At Template_talk:indtr#Adjectives, Ungoliant suggests we do that with a usex-level template instead. Though I don't know what it would look like, I think I'd be fine with that too.

But in the end, my main concern is consistency; let's either move them all to prepositionless titles or to prepositionful titles. And even more importantly, let's have a way of keeping track of those (Category:English transitive adjectives using on, etc.?).

Thoughts? @-sche, DCDuring? --Per utramque cavernam 21:03, 31 May 2018 (UTC)[reply]

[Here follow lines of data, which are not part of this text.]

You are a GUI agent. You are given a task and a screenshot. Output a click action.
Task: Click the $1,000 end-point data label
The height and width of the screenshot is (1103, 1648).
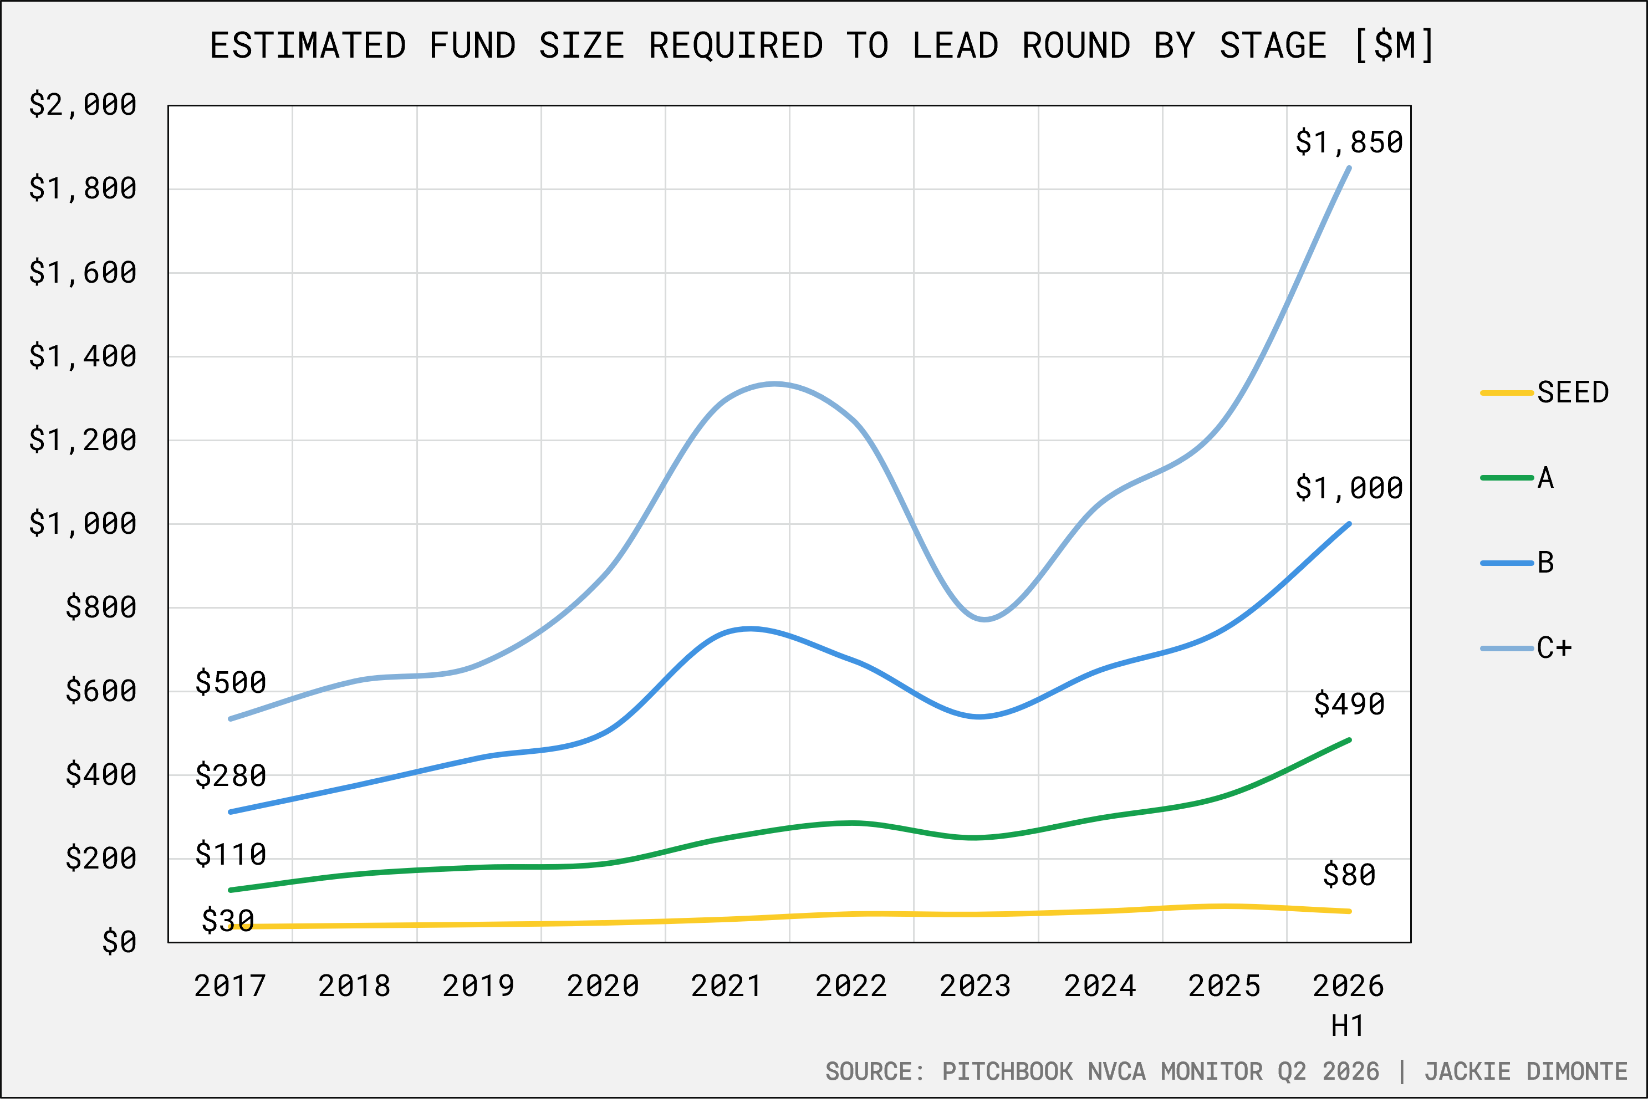(x=1349, y=487)
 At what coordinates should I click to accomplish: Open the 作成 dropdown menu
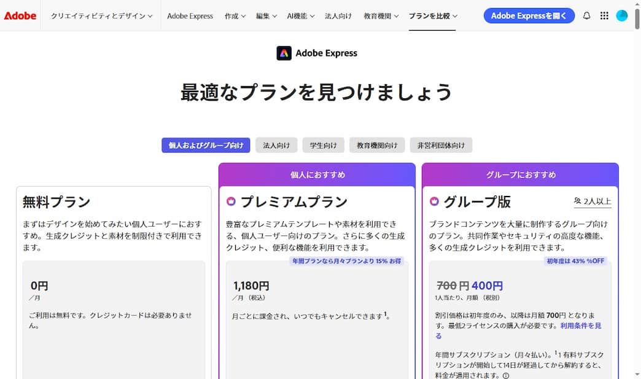click(x=235, y=16)
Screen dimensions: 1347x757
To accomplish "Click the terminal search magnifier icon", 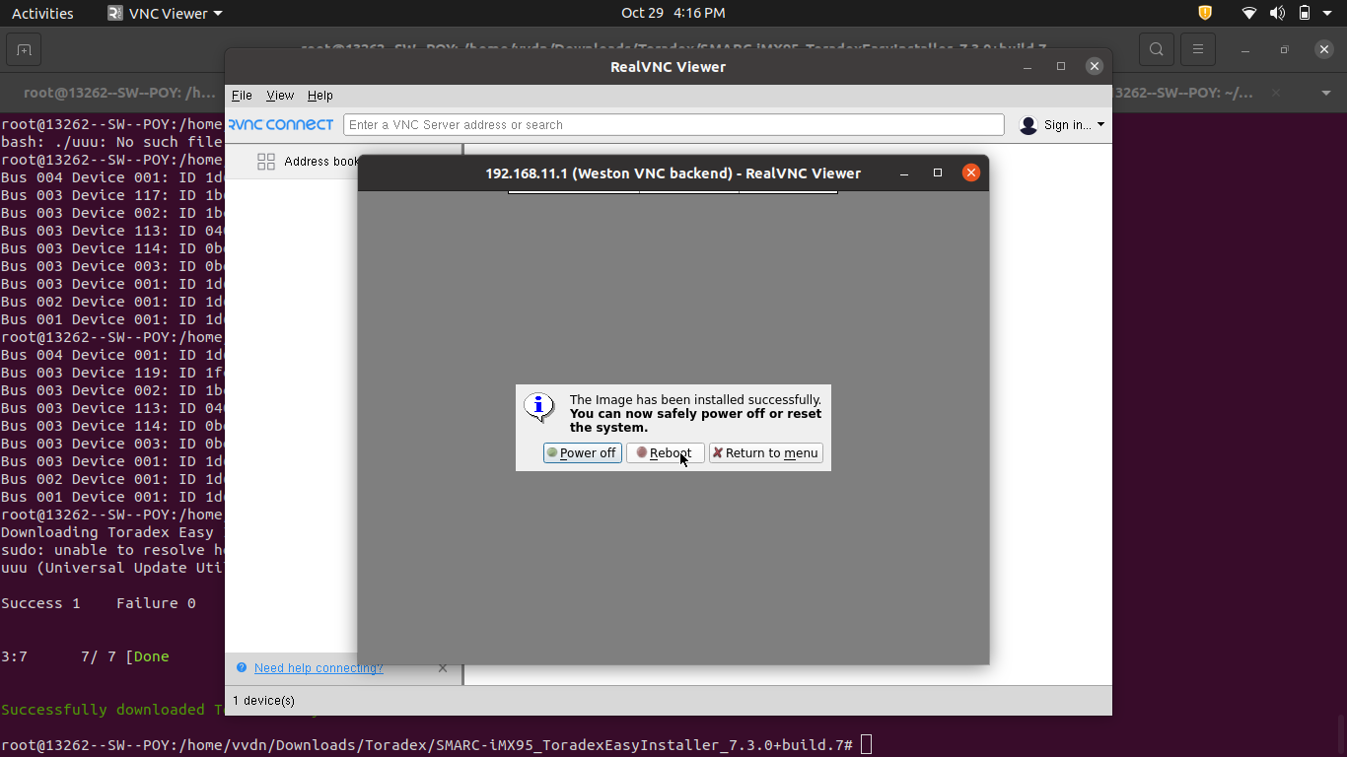I will pos(1157,49).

@Equinox, Kiwima, Ungoliant MMDCCLXIV, -sche, DCDuring. --Per utramque cavernam 21:04, 31 May 2018 (UTC)[reply]
This issue also comes up with verbs: will someone who sees I foobared at/on/to/for/of the widgets really think to look for our entry "foobar at" if they find that we have an entry "foobar" (which simply fails to link to "foobar at" except possibly as a derived term)? So (momentarily speaking orthogonally to your point,) we should probably consistently use an {{only in}}-like template to link from every verb or adjective foobar to every foobar on/at/ etc that we keep a separate entry for. But many foobar at titles could just be turned into redirects, as you say, and I think I'd prefer that (as the probably more-intuitive-to-use and also easier-to-maintain system) to moving things to prepositionful entry titles. We do sometimes use labels to indicate that, in a particular sense, a word is used "with the" or "with on" or "with for", etc. - -sche (discuss) 21:22, 31 May 2018 (UTC)[reply]
Phrasal-verb definitions are more difficult than adjective definitions that have as complements phrases headed by certain prepositions.
I still bear bruises from having been beaten about the head and shoulders for saying that not all our entries for "phrasal verbs" were for authentic phrasal verbs and that not all of our definitions in our entries for authentic phrasal verbs were non-SoP.
It is not easy to decide whether a given verb + particle pair constitutes a phrasal verb: purveyors of dictionaries of English phrasal verbs and those who've built a career on them find them everywhere; others not so much. It seems to me that there are 'true' phrasal verbs, with definitions that are related to the bare verb principally etymologically. For example:
have at, have (someone) on, and have up
These have(!) almost no connection with any intuitively obvious definition of have. Moreover, phrasal verb definitions at [[have]] are very likely to be lost among all the other definitions we have there.
As we often have bastard English entries to serve as translation targets, part of a rationale for having phrasal verb entries could be that the phrasal verbs are often more common in speech than their Latin- or French-derived single-word synonyms. OTOH, as -sche writes, many language learners might not know enough about English to look up 'verb + particle' rather than 'verb'. We don't often make our decisions about inclusion etc on normal-user-behavior grounds rather than, say, syntactic grounds, but perhaps we should do so more often.
I doubt that we can formulate decision rules that would work in all cases. I don't doubt that we can come up with templates that will often be misapplied.
As a rule, it seems to me that we don't use hard redirects from common SoP phrases to the appropriate definition of the key noun, verb, or adjective in the SoP phrase. But, also as a rule, I am inclined to follow the 'lemming' heuristic: if other dictionaries and glossaries have a real entry (not a redirect) for a term, we should too. DCDuring (talk) 22:23, 31 May 2018 (UTC)[reply]
Thoughts on the adjectives: prone to, sweet on, keen on, etc. aren't adjectives, IMO, and can't be broken down into one POS; better entries (if these were to stay and not be moved to the bare adj.) would be be prone to, be sweet on, be keen on as transitive verbs. That being said, I think only be sweet on should be an entry, and prone and keen should just be senses with lil labels b/c they're not really idiomatic. Redirect prone to to prone (because AFAIK to is the only prep. used with prone), but in keen's case, b/c it can be used just as easily with to and (according to a few Google searches, maybe with), no redirect. Sidenote: is have on (to be wearing) really idiomatic? – Julia (talk• formerly Gormflaith • 15:52, 1 June 2018 (UTC)[reply]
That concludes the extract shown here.